Dhia Al Uyun menyampaikan pertama, dengan cara menebar jaring utang piutang politik melalui proses pemilihan rektor. Kekuasaan menyandera rektor dengan presentase suara 35 persen yang mereka miliki. Hal ini didesain dengan sempurna dalam ketentuan Pasal 9 ayat (3) huruf a Peraturan Menteri Riset, Teknologi, dan Pendidikan Tinggi Nomor 21 Tahun 2018 tentang Pengangkatan dan Pemberhentian Pemimpin Perguruan Tinggi Negeri, yang menyebutkan bahwa pemilihan dilakukan dengan ketentuan Menteri memiliki 35% hak suara dari total pemilih yang hadir.

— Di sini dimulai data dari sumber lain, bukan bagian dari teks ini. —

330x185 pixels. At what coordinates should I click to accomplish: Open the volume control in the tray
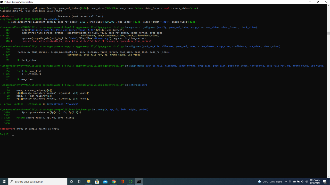[x=307, y=181]
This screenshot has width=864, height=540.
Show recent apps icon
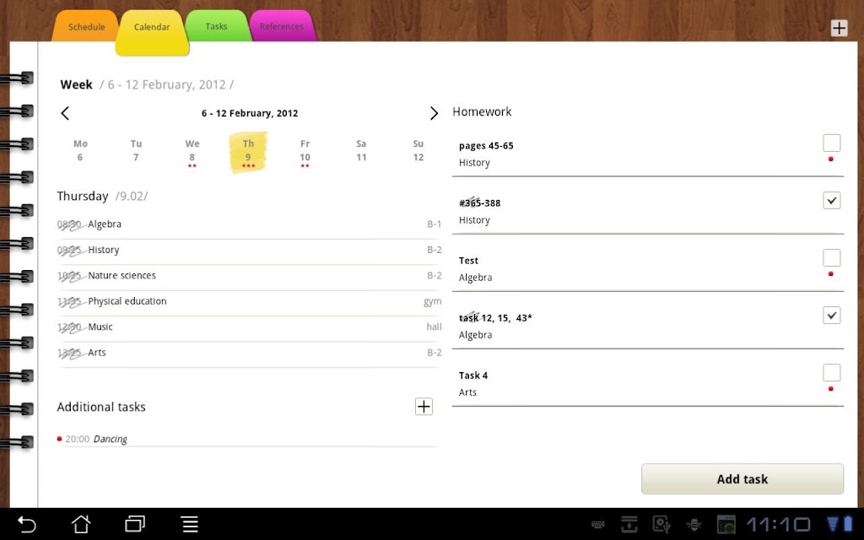click(135, 524)
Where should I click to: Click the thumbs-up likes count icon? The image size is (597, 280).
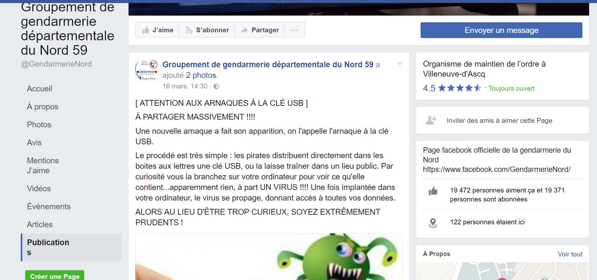pyautogui.click(x=433, y=191)
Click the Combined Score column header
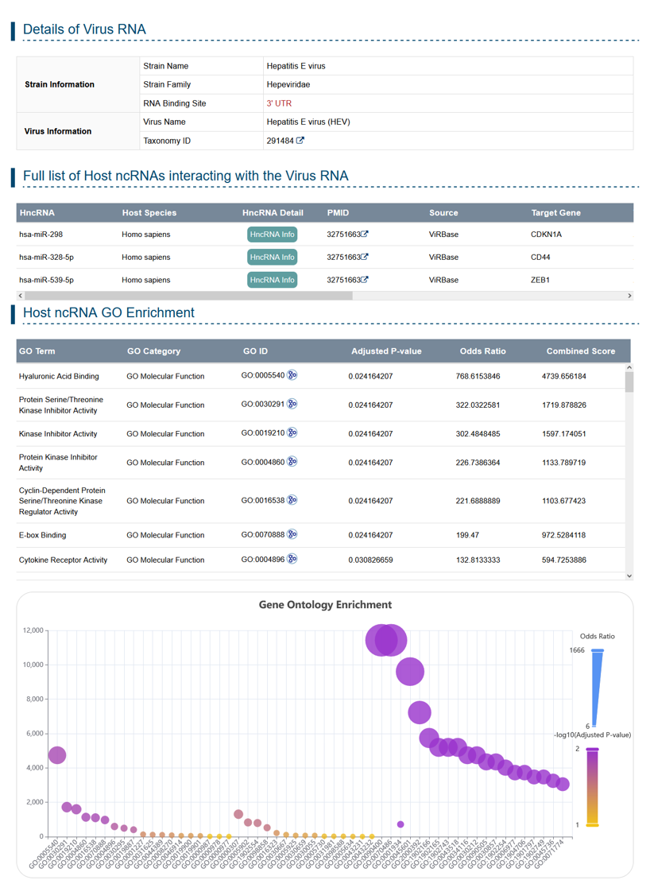 pos(580,351)

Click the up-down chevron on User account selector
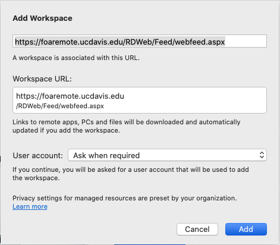coord(262,155)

“Jadi suara Menteri yang mewakili kepentingan kekuasaan, dibarter dengan “kepatuhan”. Kedua, dengan cara menggoda sivitas akademika untuk merapat pada kekuasaaan, dengan cara menawarkan jabatan-jabatan basah dan menggiurkan,” bebernya.
Masih lanjut Dhia sebut saja pos jabatan di kementerian, staf ahli, hingga pimpinan BUMN dan BUMD yang dibungkus dengan normalisasi rangkap jabatan. Kekuasaan membunuh akal sehat para intelektual kampus dengan uang, pragmatisme dan menumbuhkembangkan premanisme di lingkungan pendidikan untuk mendapat posisi strategis dalam lingkar kekuasaan.

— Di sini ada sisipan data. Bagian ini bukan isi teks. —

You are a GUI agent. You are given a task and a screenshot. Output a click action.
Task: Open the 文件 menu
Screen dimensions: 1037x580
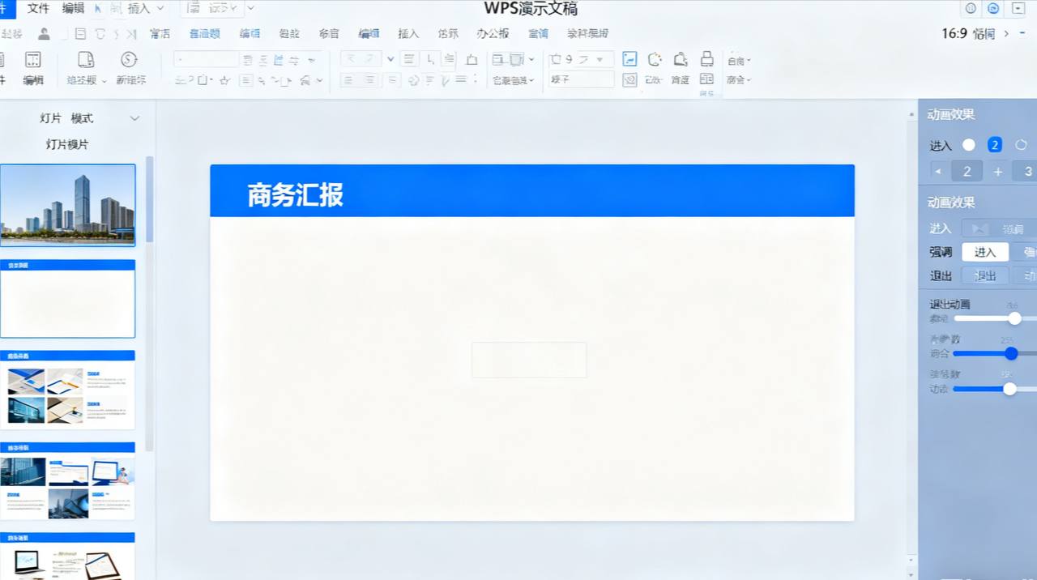tap(38, 9)
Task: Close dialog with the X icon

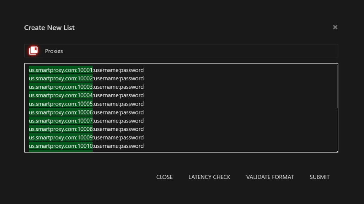Action: click(335, 27)
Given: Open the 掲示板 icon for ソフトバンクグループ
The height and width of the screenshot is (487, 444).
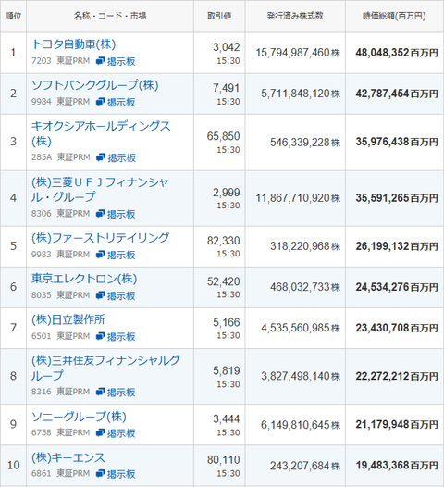Looking at the screenshot, I should [116, 102].
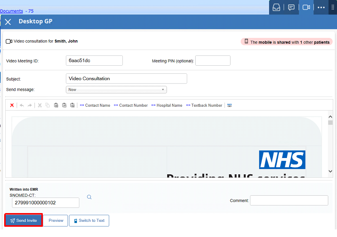Viewport: 337px width, 237px height.
Task: Insert the Textback Number placeholder
Action: (x=204, y=105)
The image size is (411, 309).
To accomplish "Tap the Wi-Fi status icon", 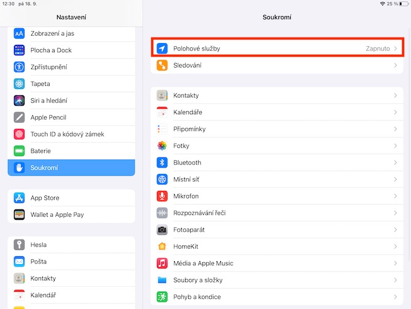I will click(x=382, y=4).
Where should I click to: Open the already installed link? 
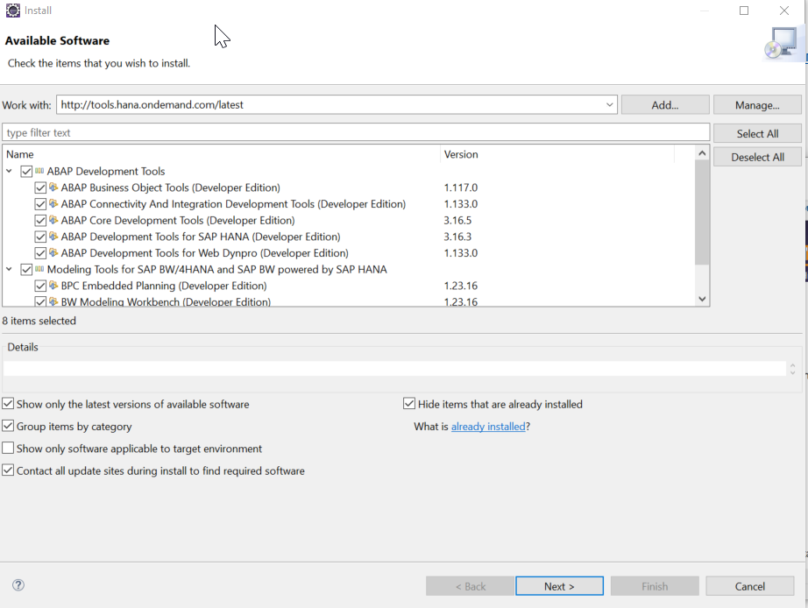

“Jadi tidak mengherankan jika hampir setiap program pemerintah yang bahkan “tidak masuk akal”, selalu menggunakan kampus sebagai stempel dan legitimasinya. Mereka bahkan menjadi semacam “wastafel kekuasaan” yang ditugaskan untuk mencuci dan mengaburkan dosa-dosa yang diproduksi kekuasaan secara brutal,” pungkasnya.
Oleh karena, Serikat Pekerja Kampus (SPK), menyatakan sikap sebagai berikut :
1. Mengajak Forum Rektor Indonesia dan Majelis Rektor Perguruan Tinggi Negeri Indonesia untuk sadar akan fungsinya menyelamatkan akal sehat dan kritis pada kebijakan serta menghentikan fungsinya dalam stempel kekuasaan.
2. Kampus tidak boleh dikooptasi dan diperalat kekuasaan. Kampus jangan dijakan wastafel kekuasaan yang dipaksa untuk mencuci dosa-dosa kekuasan dan seluruh keputusan-keputusannya yang anti rakyat!
3. Kampus harus menjadi alat kontrol kekuasaan, bukan dijadikan alat legitimasi. Oleh karenanya, kampus harus menjaga jarak dan berposisi kritis terhadap kekuasaan!
4. Menyerukan kepada para pekerja kampus, mahasiswa, kawan-kawan bersama untuk berteriak menolak upaya-upaya normalisasi menjilat kekuasaan dan mewaspadai penjinakan terstruktur yang membodohi akal sehat.